- **Written exercise**:
Render the lines of the material between the line holding "You are a GUI" and the line holding "This screenshot has", inclusive, as a numbered list, skipping any blank lines. Leave the pictures out of your answer.
## start Material for this exercise
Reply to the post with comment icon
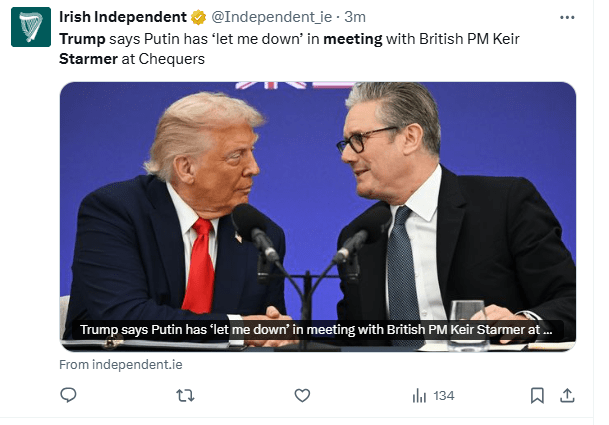609x425 pixels. (69, 396)
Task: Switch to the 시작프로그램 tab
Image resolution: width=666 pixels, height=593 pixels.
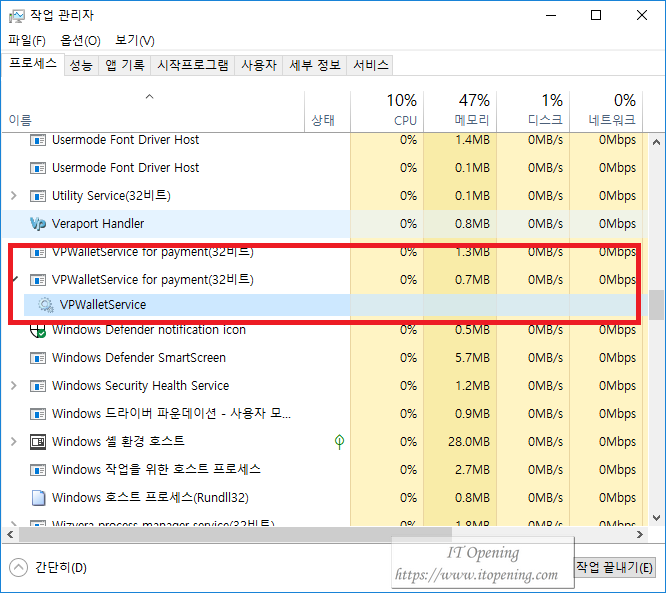Action: point(193,65)
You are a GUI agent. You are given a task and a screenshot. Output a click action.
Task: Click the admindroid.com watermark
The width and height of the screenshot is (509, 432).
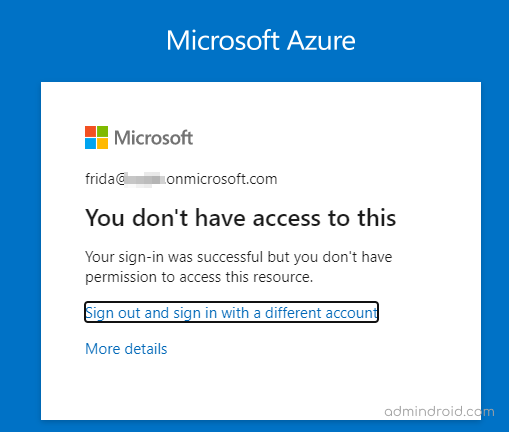(x=439, y=412)
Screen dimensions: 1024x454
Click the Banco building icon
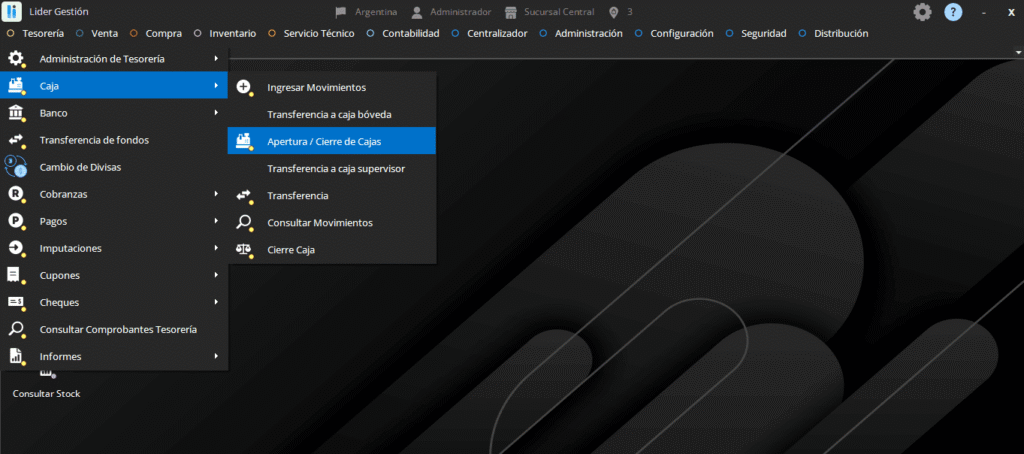pos(16,113)
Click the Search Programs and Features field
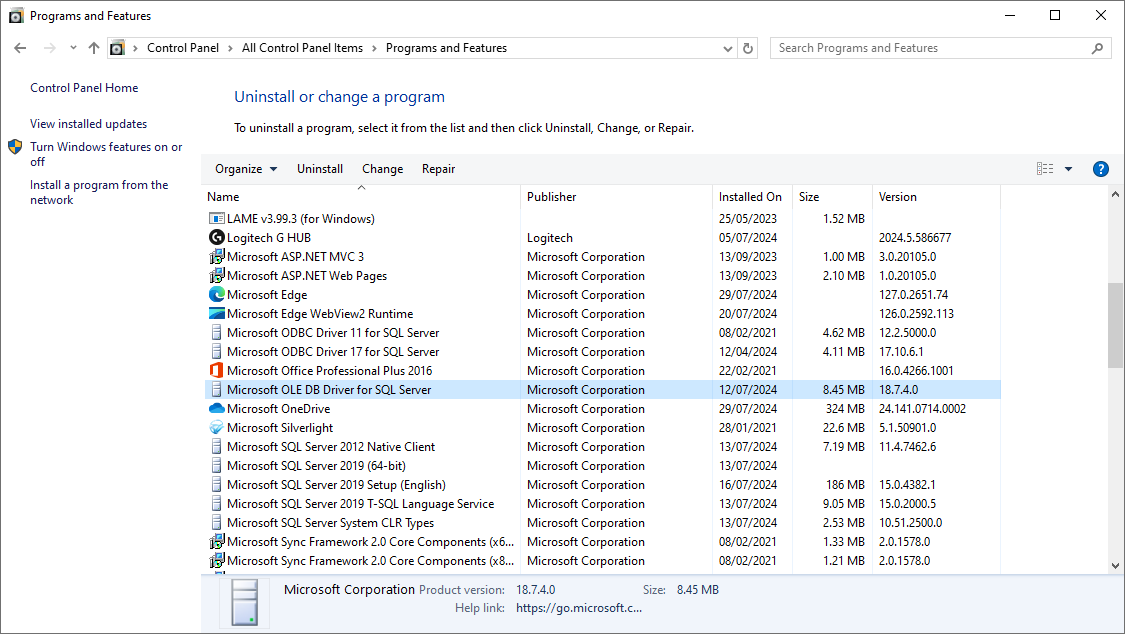This screenshot has height=634, width=1125. pos(930,48)
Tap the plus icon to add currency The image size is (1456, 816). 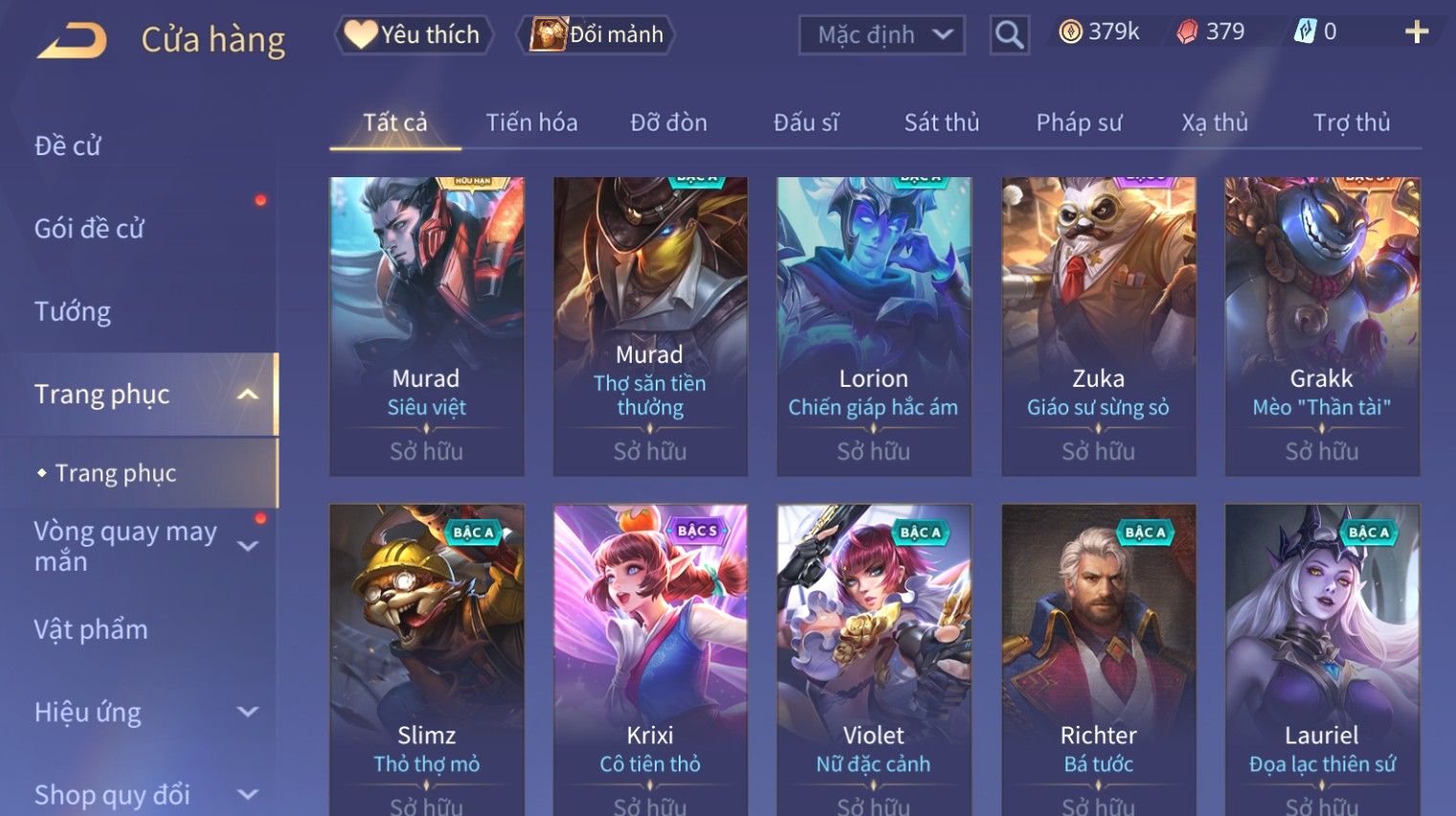1417,33
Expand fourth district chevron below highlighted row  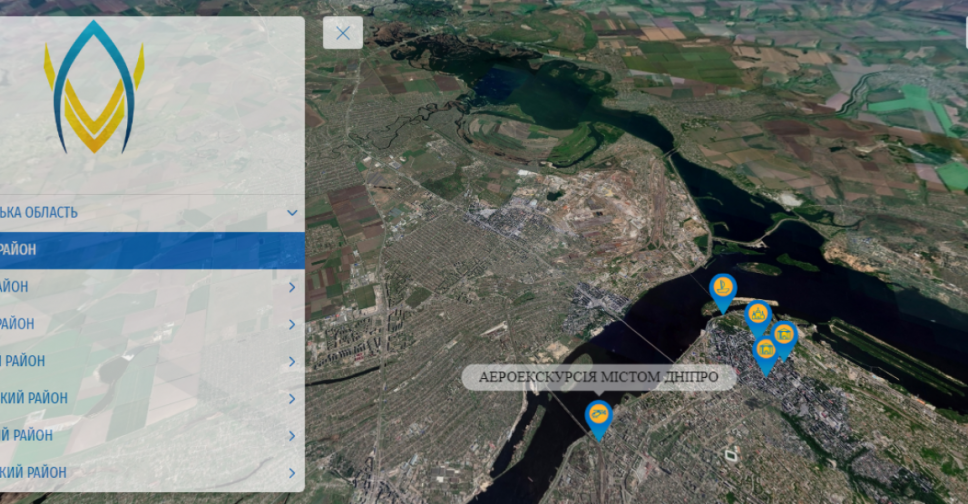292,399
## end Material for this exercise
- **Task solution**:
1. You are a GUI agent. You are given a task and a screenshot. Output a click action.
2. Task: Click the admindroid.com watermark
3. The width and height of the screenshot is (509, 432).
4. (x=439, y=412)
5. Screen dimensions: 1024x454
6. Click the Banco building icon
7. pos(16,113)
8. Click the Search Programs and Features field
9. This screenshot has height=634, width=1125. pos(930,48)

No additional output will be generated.